Gauss also houses an online banking trojan functionality, which is a first for cyber-weapons. The news of this cyber-weapon comes just months after the potent Flame virus was uncovered. It has been noted that virus could perhaps be using the same infrastructure and labs as Stuxnet and also Flame. Kaspersky Labs have found a number of commonalities between the viruses. In fact, the discovery was made possible because of the similarities.
Users can check here to see whether their systems have been infected by Gauss or not. The test, though not thorough, checks whether a font named Palida Narrow has been installed on the system or not. According to Kaspersky Labs, this previously unknown font is installed on all computers infected by Gauss.
Here are some facts related to Gauss:
- Analysis indicates that Gauss began operations in the September 2011 timeframe.
- It was first discovered in June 2012, resulting from the knowledge gained by the in-depth analysis and research conducted on the Flame malware.
- This discovery was made possible due to strong resemblances and correlations between Flame and Gauss.
- The Gauss C&C infrastructure was shutdown in July 2012 shortly after its discovery. Currently the malware is in a dormant state, waiting for its C&C servers to become active.
- Since late May 2012, more than 2,500 infections were recorded by Kaspersky Lab’s cloud-based security system, with the estimated total number of victims of Gauss probably being in the tens of thousands. This number is lower compared to the case of Stuxnet but it’s significantly higher than the number of attacks in Flame and Duqu.
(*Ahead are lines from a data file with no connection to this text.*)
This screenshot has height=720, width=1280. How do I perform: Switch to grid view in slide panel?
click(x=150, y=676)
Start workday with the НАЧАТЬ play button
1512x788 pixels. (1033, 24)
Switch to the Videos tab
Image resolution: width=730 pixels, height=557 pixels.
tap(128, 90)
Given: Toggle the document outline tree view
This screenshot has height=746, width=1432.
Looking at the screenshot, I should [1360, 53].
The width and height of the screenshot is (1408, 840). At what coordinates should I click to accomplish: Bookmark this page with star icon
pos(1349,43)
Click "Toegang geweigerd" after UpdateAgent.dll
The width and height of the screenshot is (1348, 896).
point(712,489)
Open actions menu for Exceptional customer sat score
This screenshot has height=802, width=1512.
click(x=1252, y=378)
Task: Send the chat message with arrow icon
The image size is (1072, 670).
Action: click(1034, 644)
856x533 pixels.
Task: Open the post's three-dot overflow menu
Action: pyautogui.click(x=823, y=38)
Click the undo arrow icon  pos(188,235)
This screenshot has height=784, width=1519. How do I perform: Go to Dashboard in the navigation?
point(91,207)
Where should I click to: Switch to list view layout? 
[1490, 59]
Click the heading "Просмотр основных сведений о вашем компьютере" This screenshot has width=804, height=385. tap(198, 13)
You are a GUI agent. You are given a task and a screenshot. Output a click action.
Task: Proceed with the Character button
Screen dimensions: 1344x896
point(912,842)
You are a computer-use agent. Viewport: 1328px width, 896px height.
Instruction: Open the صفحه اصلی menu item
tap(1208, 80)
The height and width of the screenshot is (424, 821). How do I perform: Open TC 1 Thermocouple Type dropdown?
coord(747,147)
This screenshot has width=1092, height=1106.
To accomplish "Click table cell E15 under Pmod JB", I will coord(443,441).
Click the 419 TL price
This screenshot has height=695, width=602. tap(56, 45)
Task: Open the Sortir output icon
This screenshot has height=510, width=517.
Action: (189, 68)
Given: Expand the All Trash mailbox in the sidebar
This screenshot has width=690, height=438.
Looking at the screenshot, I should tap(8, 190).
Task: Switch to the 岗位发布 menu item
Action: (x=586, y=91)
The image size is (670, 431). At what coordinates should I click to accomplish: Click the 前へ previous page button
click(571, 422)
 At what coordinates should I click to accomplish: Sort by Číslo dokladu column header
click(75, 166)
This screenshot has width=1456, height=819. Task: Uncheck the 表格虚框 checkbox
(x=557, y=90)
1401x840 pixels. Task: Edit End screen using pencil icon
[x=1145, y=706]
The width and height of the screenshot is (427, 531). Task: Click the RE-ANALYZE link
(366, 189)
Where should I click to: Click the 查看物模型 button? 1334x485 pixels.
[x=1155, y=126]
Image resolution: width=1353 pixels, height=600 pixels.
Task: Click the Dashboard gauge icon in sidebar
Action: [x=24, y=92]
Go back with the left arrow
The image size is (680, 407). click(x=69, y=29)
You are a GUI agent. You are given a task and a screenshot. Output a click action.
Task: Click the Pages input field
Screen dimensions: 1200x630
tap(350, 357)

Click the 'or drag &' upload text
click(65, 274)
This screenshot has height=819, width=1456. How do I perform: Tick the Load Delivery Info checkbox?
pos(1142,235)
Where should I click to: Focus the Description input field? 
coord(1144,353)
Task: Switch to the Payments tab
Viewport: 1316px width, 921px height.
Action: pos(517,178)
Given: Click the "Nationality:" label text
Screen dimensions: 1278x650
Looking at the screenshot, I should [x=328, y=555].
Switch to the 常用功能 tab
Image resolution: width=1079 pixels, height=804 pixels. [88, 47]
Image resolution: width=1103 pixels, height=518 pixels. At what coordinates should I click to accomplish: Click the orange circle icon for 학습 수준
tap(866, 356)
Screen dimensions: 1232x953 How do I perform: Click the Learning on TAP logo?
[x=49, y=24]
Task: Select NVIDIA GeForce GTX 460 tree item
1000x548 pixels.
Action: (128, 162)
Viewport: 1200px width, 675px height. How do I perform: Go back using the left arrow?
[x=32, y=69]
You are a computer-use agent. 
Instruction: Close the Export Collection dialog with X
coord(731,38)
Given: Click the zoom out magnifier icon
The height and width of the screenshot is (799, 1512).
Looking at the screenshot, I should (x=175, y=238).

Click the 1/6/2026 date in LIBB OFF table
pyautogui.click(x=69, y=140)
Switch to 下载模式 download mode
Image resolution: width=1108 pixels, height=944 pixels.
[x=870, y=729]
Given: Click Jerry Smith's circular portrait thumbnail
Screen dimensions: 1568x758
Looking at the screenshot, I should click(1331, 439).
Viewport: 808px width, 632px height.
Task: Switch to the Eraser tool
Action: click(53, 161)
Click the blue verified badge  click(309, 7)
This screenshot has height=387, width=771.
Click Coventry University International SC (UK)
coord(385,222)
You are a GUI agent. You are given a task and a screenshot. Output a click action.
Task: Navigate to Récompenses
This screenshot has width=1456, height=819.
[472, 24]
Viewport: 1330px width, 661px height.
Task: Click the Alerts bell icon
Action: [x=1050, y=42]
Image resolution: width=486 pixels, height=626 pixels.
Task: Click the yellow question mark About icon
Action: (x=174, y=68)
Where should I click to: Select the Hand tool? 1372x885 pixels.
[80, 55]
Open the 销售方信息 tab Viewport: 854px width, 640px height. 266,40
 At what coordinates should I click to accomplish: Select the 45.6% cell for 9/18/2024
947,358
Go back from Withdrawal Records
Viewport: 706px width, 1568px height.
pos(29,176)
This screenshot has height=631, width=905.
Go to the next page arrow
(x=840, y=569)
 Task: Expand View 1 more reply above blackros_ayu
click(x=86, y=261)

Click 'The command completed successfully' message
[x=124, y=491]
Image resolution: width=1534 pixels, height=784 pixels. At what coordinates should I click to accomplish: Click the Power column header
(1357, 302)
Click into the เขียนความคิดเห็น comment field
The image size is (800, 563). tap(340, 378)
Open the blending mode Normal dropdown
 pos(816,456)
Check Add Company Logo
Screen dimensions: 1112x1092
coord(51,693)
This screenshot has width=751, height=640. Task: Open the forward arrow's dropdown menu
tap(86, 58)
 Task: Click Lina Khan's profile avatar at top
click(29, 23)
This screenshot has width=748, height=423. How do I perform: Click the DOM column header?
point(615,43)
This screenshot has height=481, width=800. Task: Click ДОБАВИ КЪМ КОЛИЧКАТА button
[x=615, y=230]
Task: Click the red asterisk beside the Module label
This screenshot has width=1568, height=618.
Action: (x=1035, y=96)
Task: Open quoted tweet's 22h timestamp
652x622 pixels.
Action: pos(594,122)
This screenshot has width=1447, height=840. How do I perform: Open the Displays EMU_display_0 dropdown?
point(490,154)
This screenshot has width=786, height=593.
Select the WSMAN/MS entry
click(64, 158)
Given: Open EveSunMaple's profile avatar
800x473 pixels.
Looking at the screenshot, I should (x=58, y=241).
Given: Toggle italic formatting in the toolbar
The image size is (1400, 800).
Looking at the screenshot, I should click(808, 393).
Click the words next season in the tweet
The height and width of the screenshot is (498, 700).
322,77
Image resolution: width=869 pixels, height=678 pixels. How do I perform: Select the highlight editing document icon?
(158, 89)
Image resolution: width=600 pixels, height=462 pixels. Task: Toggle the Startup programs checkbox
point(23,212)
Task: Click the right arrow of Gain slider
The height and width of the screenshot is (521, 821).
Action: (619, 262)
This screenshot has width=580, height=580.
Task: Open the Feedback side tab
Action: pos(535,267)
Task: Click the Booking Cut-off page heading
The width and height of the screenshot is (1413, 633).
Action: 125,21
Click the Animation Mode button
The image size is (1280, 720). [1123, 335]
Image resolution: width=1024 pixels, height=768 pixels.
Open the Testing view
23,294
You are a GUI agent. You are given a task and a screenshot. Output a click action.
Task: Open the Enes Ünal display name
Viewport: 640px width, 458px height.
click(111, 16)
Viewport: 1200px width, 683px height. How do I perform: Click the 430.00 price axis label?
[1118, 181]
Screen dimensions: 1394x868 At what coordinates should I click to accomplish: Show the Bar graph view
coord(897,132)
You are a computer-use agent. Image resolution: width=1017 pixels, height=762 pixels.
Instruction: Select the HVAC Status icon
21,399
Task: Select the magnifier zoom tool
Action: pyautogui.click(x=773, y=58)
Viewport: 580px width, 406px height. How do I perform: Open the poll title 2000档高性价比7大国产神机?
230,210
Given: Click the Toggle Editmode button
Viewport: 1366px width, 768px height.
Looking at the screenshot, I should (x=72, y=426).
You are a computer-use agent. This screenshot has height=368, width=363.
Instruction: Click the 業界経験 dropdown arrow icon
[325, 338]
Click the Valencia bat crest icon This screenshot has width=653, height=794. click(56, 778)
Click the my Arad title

- Gauss steals detailed information about infected PCs including browser history, cookies, passwords, and system configurations. It is also capable of stealing access credentials for various online banking systems and payment methods.
- Analysis of Gauss shows it was designed to steal data from several Lebanese banks including the Bank of Beirut, EBLF, BlomBank, ByblosBank, FransaBank and Credit Libanais. In addition, it targets users of Citibank and PayPal.